**WORK INSTRUCTIONS**
According to the Mediaflux downloading page, why is mounting Mediaflux as a network drive not recommended for bulk downloads?

**EXCERPT PROVIDED**
===
Downloading

Downloading

Because Mediaflux supports a lot of protocols there are a lot of possible ways to access your data.

  1. Authenticated: Those who have their own accounts (local or via the Australian Access Federation) and can directly log in to Mediaflux.

  2. Non-authenticated: Those who don't have accounts - the user gains access via (usually temporary) secure tokens provisioned by somebody else. Of course, this mechanism can also work for users who have their own accounts as well - they just don't need those accounts in this instance.

Authenticated Users

This means you have an account and can log in directly to Mediaflux.  Generally speaking you can either use a dedicated Mediaflux client (which provide the best data integrity guarantees) or you can use a more generic protocol such as sFTP with a third-party client or SMB to mount as a network drive.

For downloading data, we recommend:

It is also possible to mount Mediaflux as a network drive, which is convenient for modifying data in-place.  We don't recommend this for bulk-downloads as it lacks the data-integrity guarantees that the HTTPS protocol provides.  See:

For a full list of available clients for Mediaflux, see the List of all access methods.

Non-Authenticated Users

The following mechanisms mean that you don't need to have an account and don't need to login directly to Mediaflux.  You will be provided with a sharable link which you can use to download the data that have been shared with you.

Sharable links all authenticate to Mediaflux with a secure identity token. The token usually expires after a fixed time (which you would be told by the person who provisions your data for you) and it is granted access to the data that it needs.

Direct Sharable Links

  • Direct shareable links download data to a container (e.g. a tar or zip file)

  • Direct links are not good for big data because

    • If the download fails (e.g. network interruption) you have to start again from the beginning

    • The downloaded container has to be extracted after download, requiring extra storage space

  • Direct shareable links can be provisioned by users via Mediaflux Explorer (beginner friendly) (see the Sharable links video on the Explorer how to videos page).

More information is available on the Direct shareable links page.

Indirect Sharable Links

  • An indirect shareable link downloads a downloader (e.g. a script or application) which itself downloads the data

  • These are best for big data because

    • They can be restarted

    • They may be able to download data in parallel

    • They don't pack the data into a container (so you don't need extra storage to extract)
===
**COLLECTED MATERIAL**
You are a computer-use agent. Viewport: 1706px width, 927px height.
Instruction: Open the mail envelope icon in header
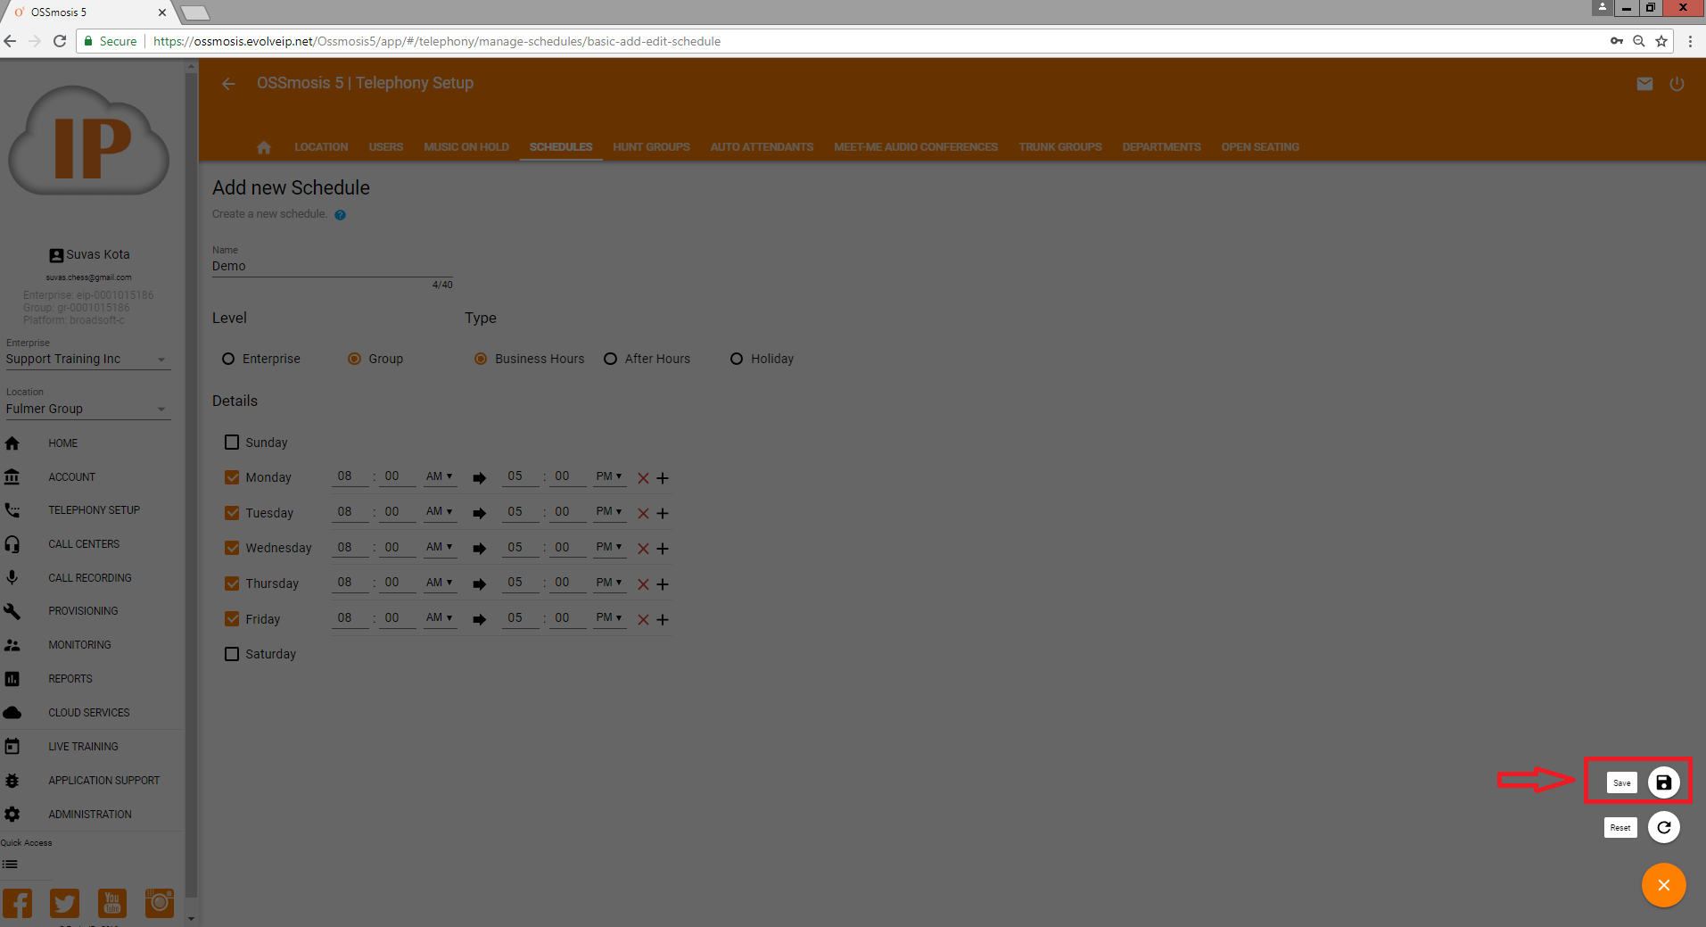click(1644, 84)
===
**SOLUTION TO THIS PROBLEM**
It lacks the data-integrity guarantees that the HTTPS protocol provides.